Gal4-induced transcription is known to be unidirectional, yet chromatin decondensation spreads in both directions away from the transgene insertion. At a very approximate visual estimate, decondensation zone is roughly 200 kb, which is significantly more than the region actually being transcribed. Decondensed chromatin also includes reporter genes yellow and mini-white located upstream of UAS. These genes are probably expressed due to the more open chromatin structure, and so they are capable of attracting tissue-specific expression factors, which does not happen in the absence of Gal4-dependent induction. Such an explanation appears consistent with a well-established fact that chromatin decondensation and nucleosome remodeling may precede transcription and involve more material than that covered by transcription (Tumbar et al. 1999; Chambeyron and Bickmore 2004; Petesch and Lis 2008).
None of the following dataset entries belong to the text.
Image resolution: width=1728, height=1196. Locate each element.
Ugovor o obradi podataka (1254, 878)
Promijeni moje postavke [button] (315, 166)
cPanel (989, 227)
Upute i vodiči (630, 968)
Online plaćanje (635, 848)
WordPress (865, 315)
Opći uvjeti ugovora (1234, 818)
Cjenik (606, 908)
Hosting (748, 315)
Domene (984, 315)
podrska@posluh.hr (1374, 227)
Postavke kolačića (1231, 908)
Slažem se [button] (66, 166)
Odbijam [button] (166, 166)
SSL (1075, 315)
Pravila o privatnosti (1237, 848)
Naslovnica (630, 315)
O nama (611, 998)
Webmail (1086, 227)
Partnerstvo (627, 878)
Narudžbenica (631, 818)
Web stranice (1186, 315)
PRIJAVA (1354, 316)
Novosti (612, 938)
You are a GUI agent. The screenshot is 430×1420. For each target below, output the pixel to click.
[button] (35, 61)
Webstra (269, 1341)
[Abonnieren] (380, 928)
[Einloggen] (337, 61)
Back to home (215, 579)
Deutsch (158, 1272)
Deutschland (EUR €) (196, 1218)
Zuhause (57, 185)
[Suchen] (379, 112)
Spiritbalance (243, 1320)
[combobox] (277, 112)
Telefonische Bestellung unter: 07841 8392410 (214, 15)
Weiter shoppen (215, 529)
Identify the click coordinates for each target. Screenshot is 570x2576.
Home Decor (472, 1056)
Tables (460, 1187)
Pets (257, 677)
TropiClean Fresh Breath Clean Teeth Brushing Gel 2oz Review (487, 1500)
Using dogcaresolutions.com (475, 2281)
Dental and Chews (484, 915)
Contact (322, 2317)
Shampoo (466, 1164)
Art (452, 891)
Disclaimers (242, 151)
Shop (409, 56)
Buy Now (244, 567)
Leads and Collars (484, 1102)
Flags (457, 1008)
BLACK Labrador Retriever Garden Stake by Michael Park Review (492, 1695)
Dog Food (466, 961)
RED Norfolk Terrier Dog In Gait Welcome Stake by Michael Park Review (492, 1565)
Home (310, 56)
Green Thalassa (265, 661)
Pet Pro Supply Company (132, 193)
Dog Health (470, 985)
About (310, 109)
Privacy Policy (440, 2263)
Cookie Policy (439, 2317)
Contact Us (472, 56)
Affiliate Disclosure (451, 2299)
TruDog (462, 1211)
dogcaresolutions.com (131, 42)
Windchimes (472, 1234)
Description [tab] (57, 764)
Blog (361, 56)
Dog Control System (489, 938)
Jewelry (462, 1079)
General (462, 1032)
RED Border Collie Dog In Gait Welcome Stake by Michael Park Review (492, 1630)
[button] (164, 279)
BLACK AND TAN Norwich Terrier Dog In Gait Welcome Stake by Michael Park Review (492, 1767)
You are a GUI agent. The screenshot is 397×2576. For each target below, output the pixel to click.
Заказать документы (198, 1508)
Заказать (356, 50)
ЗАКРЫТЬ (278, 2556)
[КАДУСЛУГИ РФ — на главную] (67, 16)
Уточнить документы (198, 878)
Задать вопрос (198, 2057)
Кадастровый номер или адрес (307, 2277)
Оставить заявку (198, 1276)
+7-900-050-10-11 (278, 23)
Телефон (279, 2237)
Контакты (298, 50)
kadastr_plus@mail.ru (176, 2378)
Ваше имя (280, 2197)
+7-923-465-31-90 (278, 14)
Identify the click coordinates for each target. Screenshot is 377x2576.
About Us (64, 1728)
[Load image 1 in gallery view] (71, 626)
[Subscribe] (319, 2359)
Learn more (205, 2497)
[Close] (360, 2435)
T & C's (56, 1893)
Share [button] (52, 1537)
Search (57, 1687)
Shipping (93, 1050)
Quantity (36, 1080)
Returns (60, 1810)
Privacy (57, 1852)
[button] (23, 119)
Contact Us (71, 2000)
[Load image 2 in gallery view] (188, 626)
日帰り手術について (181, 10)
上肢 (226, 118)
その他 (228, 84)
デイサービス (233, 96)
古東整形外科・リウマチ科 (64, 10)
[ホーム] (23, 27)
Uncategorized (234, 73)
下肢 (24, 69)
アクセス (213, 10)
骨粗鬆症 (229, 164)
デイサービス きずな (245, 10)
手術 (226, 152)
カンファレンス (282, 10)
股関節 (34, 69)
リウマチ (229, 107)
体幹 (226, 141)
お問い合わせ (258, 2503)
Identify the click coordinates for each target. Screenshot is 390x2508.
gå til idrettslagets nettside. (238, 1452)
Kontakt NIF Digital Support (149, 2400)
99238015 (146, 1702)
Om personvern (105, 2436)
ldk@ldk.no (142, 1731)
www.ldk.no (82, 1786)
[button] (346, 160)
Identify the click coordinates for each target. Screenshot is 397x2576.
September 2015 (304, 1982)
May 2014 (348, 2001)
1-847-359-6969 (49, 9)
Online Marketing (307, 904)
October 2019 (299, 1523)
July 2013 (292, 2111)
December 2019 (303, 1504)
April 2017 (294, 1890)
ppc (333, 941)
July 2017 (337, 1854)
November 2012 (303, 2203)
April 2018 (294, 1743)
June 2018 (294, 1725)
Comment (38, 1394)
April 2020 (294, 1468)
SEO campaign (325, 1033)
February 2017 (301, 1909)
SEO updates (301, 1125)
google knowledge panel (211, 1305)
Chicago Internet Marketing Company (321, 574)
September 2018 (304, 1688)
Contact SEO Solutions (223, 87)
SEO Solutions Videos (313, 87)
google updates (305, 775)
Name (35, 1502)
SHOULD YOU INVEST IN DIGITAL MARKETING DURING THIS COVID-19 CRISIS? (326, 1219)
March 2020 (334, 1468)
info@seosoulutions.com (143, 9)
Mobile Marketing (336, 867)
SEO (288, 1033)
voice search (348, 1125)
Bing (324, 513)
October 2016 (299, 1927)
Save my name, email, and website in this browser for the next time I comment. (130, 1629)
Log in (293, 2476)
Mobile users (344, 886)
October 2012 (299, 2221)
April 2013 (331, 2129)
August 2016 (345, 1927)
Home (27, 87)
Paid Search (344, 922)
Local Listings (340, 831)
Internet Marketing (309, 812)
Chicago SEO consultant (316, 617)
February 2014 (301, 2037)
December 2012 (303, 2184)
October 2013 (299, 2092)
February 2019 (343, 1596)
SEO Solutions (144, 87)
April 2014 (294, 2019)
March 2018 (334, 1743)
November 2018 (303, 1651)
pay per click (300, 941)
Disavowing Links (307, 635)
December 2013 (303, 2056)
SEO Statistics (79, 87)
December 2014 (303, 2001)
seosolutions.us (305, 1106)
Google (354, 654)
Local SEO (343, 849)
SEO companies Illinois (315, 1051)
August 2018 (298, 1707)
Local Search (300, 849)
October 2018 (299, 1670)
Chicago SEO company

Transcription induction in 11A6-9 results in replication timing changes. Although transcribed area is short, timing changes span over a broader region. This is consistent with the data that not only transcription per se but also the transcription competence of the open chromatin correlates with early replication (Schwaiger et al. 2009; White et al. 2004). The decondensed region of the band becomes early replicating, whereas inactive parts stay late replicating. Thus, the region 11A6-9 does not function as a stand-alone unit of replication control; rather, it consists of separate fragments whose replication timing changes depend on the local chromatin state, transcription, decondensation, and binding of protein factors. It is possible that the changes in replication timing are due to the appearance of novel origins of replication. This is supported by the analysis of DNA copy number profiles across 11A6-9. Even upon minimal induction (hsp70-Gal4 at 18 °C), the polytenization degree in the activated zone is significantly increased compared to the inactive control (p value = 1.81 × 10−9, t test). This would be hard to explain without invoking the formation of a novel early origin of replication with bidirectional progression of replication forks.

One of the markers of late replication regions is SUUR protein (Makunin et al. 2002). SUUR is typically found in 11A6-9 but dissociates from this region upon decondensation. SUUR loss itself does not change replication timing. Even though in SuUR mutants replication of IH bands happens faster, these regions still enter and complete replication late, much like in wild-type chromosomes (Zhimulev et al. 2003; Belyaeva et al. 2012). Furthermore, in SuUR mutants, under-replication zones do not form novel origins (Sher et al. 2012). Thus, the most plausible explanation is that replication timing within the decondensed part of 11A6-9 switches from late to early due to the establishment of an open chromatin structure, but not due to the displacement of SUUR. This explanation is also consistent with the data on preferential association of ORC2 with an active chromatin (MacAlpine et al. 2010).

Thus, replication timing and polytenization degree of a region are coordinated by many factors, such as chromatin type, distribution and efficiency of origins, and speed of replication fork progression. These parameters define the order when genomic regions enter and exit replication. This agrees well with the idea that “high order of the chromatin structure is the most determinant of replication timing” (Donaldson 2005). Importantly, this structure is labile and can allow quick changes to the replication status of any chromosome region. Subdivision of chromosomes into replication domains thus reflects a general feature of eukaryotic genomes having open and closed chromatin regions. This in turn underlies the compartmentalization of transcription and replication in a cell nucleus (MacAlpine et al. 2004; Gierman et al. 2007; Gilbert 2010).